High Schools

Arlington Mill Technology Project

Lisa Pellegrino’s HILT technology students are conducting an online career research project to teach the class about a chosen career. The students must write about their personal interest, the education required to work in the particular field, salary, work location, special tools and clothes associated with the career, high school classes to take to prepare, and additional websites for further information. Students with higher language proficiency will interview a professional in the field and include a write-up of the interview.

Wakefield Biology

Wakefield ninth grade biology classes are currently studying human anatomy and physiology. This unit includes a rat dissection as rats are also mammals. This opportunity will allow students to see the position of the bones they learn, including how the bones connect, what ligaments and tendons look like. They also will be able to identify the position of the major internal organs they learn about during previous classes. Students will focus on the skeletal system with the position of bones and the function of the connective tissues. The major types of joints in the body with specific examples of each type. They learn how these joints are different from each other and how they function.

Career Center Forensics

In Forensic Technology at the Career Center, students are analyzing blood spatter, and making personal sets of blood angle cards to use in the future. They are also watching a piece of decaying meat outside everyday so they can see the progress of decomposition. Students will measure the ambient temperature, the time of day, the conditions (humid, sunny, rainy), the time since the meat was place outside (time since death), and the temperature of the interior of the meat (the maggot mass).

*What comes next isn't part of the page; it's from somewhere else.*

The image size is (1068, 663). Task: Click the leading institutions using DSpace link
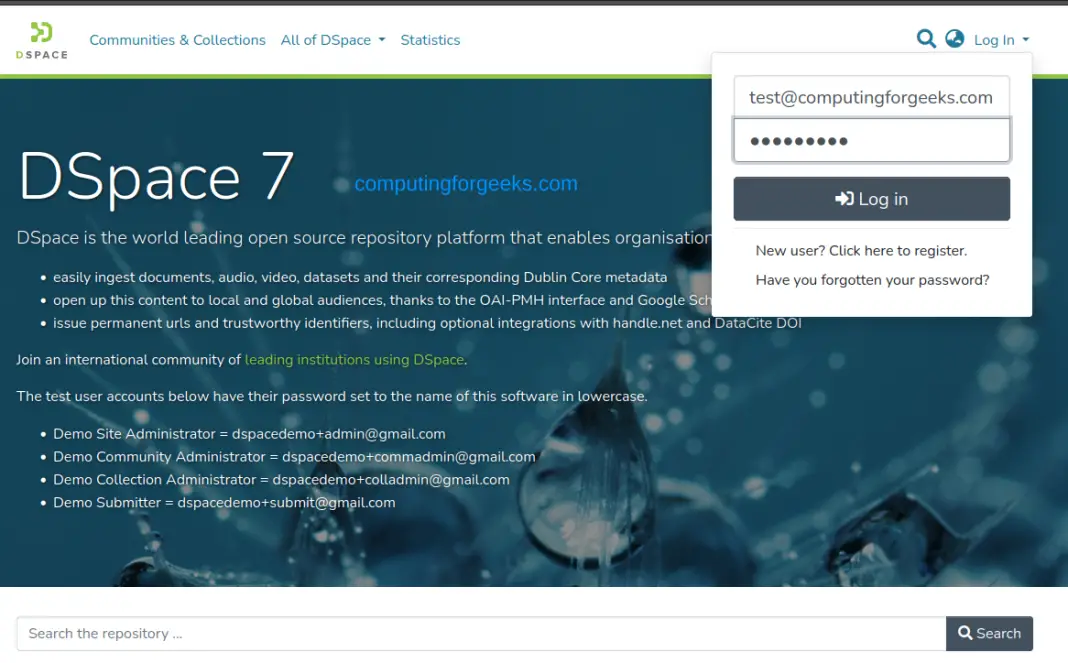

Wakefield AP Writing Workshops

Michael Lutz’s senior AP English students at Wakefield are conducting a series of writing workshops in which they compose autobiographical essays to be read aloud to their peers. The class, in turn, provides specific constructive criticism, which allows the writer to go back to the drawing board and to revise. Students undergo this process two to three times, and for many this is the first actual, real revision process that they have experienced. Due to the rigors and constraints of the school year, unfortunately many students are on the treadmill of deadlines and what they think is revision is actually editing and proofreading, not actual revision. The product is often the best writing that the kids have ever produced. Additionally, students take over the class to set up the procedural rules of publication and the organizational logistics. They have a heightened sense of ownership and accountability.

Washington-Lee Children’s Books

Washington-Lee Spanish IB students had to create a children’s book from scratch. They wrote a short story, illustrated it, and created a hand puppet to go with it. They put together the book with numbered pages, and an illustrated hard cover. They presented it to their classmates using their puppet for dramatization. Additional activites will be added daily.